TL;DR - The total time the pipeline run vs the time-series graph we show for records in a specific stage and the ACTUAL time spent on the pipeline stage are different. UI doesn't show this distinction when inferring #of records processed.
Longer version -
The individual stage metrics that we show in UI doesn't show the full picture for users to infer the right information.
A simple pipeline with BQ source(with ~7M records) and BQ sink
Publish the pipeline & run
Once the pipeline run is complete open the metrics of the individual stages
In this specific example,
Post step 3 the UI shows a graph
X-axis indicates time (seconds): spans to 180 seconds
Y-axis indicates total # of records in (source).
From the graph the user is able to infer that the stage ran for 180 seconds and was able to process ~7M records
Below the graph we show a table that indicates metrics like process rate (# of records per second) and processing time
This shows ~298986 records processed per second.
When the user tries to correlate the data from the graph and the table the numbers don't add up.

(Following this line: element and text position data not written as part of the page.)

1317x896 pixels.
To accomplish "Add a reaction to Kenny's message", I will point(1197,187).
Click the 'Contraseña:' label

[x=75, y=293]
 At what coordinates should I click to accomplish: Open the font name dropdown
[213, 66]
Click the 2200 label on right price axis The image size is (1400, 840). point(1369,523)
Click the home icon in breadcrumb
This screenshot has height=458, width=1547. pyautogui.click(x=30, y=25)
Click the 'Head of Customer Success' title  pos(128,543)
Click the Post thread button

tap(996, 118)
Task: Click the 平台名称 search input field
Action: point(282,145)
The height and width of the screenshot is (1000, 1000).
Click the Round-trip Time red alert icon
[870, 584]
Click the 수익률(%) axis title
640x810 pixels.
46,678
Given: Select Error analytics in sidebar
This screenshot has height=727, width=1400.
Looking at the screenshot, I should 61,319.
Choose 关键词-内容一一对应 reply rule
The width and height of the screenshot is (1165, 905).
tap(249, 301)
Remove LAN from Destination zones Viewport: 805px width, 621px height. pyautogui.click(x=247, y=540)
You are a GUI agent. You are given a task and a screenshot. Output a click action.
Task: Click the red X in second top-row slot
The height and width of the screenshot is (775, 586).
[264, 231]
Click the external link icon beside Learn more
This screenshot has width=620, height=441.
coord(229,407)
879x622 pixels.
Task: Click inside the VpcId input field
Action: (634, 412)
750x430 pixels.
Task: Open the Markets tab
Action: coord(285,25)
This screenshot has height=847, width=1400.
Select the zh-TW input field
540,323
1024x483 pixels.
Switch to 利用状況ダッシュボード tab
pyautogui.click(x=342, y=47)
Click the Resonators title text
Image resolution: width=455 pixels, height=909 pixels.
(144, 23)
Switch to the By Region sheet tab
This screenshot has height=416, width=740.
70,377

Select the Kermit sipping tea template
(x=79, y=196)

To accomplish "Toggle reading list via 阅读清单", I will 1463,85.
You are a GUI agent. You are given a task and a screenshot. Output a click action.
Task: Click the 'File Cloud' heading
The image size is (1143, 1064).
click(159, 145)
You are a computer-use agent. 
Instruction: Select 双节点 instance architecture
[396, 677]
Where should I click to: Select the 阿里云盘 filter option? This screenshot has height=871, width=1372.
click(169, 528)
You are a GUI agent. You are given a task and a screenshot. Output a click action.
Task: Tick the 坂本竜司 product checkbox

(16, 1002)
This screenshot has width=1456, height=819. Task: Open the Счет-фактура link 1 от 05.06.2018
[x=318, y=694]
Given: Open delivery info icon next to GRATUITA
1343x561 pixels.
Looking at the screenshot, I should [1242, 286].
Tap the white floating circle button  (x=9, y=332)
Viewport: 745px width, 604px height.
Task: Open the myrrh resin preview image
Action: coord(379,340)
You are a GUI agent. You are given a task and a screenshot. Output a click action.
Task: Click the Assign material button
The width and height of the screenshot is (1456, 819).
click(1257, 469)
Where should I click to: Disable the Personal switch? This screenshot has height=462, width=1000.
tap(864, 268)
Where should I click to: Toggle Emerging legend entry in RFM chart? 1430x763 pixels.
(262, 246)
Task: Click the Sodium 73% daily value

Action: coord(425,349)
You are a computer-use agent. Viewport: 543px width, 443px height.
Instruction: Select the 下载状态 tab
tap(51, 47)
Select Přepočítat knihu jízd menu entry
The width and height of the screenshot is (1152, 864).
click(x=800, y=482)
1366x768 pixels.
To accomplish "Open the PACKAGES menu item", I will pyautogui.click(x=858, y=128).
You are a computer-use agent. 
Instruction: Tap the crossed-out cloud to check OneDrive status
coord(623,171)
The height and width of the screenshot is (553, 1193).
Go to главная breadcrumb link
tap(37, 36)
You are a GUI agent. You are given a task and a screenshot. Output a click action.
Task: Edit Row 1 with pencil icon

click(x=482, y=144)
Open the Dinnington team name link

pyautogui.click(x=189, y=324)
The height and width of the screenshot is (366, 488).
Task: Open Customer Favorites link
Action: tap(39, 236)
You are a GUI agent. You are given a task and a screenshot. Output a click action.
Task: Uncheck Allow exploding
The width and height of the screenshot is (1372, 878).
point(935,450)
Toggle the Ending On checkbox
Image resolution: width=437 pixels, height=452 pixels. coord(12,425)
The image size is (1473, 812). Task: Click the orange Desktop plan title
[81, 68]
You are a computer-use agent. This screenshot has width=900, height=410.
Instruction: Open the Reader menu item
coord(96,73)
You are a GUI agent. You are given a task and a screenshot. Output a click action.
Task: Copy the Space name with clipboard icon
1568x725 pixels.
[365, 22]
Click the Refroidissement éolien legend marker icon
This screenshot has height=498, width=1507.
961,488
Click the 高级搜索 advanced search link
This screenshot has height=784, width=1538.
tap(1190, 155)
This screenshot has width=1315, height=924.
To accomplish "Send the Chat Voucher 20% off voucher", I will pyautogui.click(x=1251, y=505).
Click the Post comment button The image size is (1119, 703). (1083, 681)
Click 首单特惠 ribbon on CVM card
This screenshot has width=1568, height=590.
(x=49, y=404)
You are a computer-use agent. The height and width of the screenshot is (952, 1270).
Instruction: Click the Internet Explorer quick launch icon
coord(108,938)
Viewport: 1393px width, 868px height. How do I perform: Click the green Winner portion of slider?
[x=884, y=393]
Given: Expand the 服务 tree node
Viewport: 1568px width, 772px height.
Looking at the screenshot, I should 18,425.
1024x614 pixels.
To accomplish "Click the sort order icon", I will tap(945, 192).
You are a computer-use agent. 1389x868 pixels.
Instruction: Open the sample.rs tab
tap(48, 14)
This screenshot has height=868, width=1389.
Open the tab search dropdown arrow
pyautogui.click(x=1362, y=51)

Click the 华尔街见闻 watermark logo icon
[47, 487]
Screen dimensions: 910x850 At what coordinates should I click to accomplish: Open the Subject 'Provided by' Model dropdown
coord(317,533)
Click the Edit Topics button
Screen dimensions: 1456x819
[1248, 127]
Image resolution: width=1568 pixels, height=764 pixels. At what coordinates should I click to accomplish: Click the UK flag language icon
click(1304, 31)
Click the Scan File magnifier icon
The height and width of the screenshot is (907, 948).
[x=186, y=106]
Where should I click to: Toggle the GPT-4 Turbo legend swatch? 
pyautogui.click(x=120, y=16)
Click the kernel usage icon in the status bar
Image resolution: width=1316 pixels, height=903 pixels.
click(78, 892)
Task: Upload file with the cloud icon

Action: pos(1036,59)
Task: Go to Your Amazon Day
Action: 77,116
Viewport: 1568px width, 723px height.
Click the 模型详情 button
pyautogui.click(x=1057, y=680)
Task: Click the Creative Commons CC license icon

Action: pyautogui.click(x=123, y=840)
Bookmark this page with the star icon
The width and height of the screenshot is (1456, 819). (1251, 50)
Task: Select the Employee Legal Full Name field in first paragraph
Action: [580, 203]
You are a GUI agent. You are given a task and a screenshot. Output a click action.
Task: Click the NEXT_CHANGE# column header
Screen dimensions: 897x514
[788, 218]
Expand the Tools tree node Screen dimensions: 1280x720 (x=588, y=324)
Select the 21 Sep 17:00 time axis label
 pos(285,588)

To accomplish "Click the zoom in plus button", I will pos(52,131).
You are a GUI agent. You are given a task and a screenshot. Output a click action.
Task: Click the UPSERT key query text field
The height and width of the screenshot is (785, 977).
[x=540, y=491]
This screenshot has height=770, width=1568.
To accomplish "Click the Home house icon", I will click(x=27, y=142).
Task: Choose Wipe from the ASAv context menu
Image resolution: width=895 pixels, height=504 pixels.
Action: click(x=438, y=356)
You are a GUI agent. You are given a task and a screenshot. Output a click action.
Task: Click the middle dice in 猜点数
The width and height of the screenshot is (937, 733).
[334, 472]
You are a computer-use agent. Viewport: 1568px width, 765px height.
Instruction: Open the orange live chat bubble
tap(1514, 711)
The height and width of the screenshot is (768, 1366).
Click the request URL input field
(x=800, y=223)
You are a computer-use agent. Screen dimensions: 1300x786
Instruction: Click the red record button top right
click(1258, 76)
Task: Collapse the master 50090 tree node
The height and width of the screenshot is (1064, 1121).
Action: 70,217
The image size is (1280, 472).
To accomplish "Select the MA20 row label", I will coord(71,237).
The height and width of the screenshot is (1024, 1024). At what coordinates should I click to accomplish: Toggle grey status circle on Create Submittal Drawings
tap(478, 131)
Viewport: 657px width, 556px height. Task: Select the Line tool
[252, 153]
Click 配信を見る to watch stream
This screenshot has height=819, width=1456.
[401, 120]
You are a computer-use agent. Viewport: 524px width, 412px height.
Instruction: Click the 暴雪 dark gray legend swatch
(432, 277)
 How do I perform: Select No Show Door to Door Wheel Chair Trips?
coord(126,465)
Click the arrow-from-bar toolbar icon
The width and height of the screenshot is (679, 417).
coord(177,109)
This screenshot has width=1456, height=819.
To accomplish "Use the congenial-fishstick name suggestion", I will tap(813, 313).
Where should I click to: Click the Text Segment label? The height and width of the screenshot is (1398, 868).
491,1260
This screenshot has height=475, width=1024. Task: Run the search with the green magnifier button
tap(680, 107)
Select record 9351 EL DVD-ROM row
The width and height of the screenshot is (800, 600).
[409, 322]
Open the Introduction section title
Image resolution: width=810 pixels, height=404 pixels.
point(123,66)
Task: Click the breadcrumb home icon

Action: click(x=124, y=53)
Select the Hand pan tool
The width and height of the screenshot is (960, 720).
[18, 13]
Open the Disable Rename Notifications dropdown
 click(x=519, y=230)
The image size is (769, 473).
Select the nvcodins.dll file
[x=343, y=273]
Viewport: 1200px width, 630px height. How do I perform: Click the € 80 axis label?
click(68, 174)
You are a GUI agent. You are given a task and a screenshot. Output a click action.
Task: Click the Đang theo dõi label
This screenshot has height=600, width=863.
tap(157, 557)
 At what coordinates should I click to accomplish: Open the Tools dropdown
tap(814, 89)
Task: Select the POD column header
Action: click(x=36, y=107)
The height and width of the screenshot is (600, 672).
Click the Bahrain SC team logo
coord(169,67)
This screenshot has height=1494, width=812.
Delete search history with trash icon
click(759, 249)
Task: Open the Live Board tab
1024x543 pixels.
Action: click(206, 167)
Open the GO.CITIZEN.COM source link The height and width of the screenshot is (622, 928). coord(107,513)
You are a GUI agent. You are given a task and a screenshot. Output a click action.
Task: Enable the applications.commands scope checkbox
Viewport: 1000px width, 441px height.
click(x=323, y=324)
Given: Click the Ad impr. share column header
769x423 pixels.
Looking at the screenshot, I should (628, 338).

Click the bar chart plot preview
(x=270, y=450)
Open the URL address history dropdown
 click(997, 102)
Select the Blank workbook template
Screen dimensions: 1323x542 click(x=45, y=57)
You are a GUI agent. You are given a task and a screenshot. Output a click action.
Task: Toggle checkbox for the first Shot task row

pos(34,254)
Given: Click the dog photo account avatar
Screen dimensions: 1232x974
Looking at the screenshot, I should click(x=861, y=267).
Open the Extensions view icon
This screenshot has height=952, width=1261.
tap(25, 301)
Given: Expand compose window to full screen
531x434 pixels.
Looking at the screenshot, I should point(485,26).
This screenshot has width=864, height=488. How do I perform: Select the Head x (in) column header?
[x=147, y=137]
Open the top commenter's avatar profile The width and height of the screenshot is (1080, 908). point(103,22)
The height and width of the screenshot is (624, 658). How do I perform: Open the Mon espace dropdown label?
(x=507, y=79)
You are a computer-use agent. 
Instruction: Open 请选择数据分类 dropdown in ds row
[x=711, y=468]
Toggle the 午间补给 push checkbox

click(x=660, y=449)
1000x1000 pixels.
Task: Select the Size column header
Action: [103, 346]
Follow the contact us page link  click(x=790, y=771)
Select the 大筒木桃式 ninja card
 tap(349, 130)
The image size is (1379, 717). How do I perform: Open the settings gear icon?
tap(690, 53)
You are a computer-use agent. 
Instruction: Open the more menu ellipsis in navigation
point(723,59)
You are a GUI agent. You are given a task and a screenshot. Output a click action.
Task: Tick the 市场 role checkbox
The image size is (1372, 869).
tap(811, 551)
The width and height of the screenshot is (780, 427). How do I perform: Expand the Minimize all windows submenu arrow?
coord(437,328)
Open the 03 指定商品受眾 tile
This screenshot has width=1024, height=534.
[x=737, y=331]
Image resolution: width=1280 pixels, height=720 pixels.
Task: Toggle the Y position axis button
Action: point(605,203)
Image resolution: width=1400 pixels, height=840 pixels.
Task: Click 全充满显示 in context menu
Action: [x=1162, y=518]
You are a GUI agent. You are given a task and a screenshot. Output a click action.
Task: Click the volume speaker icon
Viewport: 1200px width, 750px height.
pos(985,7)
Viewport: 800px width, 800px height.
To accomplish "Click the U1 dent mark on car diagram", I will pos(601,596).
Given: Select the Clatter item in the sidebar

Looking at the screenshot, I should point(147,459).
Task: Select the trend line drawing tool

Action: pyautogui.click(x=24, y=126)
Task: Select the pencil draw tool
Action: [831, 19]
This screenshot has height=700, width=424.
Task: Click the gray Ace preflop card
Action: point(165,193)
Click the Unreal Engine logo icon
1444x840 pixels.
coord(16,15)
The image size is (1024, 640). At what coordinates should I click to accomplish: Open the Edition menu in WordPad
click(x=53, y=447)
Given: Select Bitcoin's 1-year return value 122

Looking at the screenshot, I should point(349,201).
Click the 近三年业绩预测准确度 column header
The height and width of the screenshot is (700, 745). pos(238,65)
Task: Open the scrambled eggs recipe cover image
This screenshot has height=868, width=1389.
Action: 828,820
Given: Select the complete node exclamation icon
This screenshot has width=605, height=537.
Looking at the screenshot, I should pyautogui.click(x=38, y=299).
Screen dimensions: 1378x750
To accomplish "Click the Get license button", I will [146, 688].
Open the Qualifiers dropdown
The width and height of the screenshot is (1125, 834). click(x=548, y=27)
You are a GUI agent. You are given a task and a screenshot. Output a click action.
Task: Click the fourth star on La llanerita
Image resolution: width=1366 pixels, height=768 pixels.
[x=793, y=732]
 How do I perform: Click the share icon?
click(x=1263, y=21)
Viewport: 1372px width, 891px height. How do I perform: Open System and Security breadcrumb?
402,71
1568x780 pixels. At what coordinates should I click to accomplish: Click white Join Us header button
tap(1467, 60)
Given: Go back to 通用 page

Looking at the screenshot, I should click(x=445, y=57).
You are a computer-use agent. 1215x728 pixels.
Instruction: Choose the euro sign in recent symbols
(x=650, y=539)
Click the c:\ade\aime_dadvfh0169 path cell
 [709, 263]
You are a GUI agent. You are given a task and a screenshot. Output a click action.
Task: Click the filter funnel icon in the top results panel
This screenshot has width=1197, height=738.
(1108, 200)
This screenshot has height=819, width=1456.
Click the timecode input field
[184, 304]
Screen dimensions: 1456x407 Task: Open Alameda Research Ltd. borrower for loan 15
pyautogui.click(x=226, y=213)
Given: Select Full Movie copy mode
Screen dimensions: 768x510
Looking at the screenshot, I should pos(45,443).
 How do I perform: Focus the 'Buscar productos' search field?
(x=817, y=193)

Here is why,
The graph shows the pipeline stage processed records for 180 seconds
The table below shows records processed per second is ~298986
According to this calculation if the stage processed ~298k records per second then for 180 seconds it should have processed 53,817,569 (~53M records).
We get the total time metrics from the backend (in this specific example as 26s) which we don't surface anywhere in the UI. If the user had the information that the total time spent on the specific stage then the rate of number of records processed would have been evident.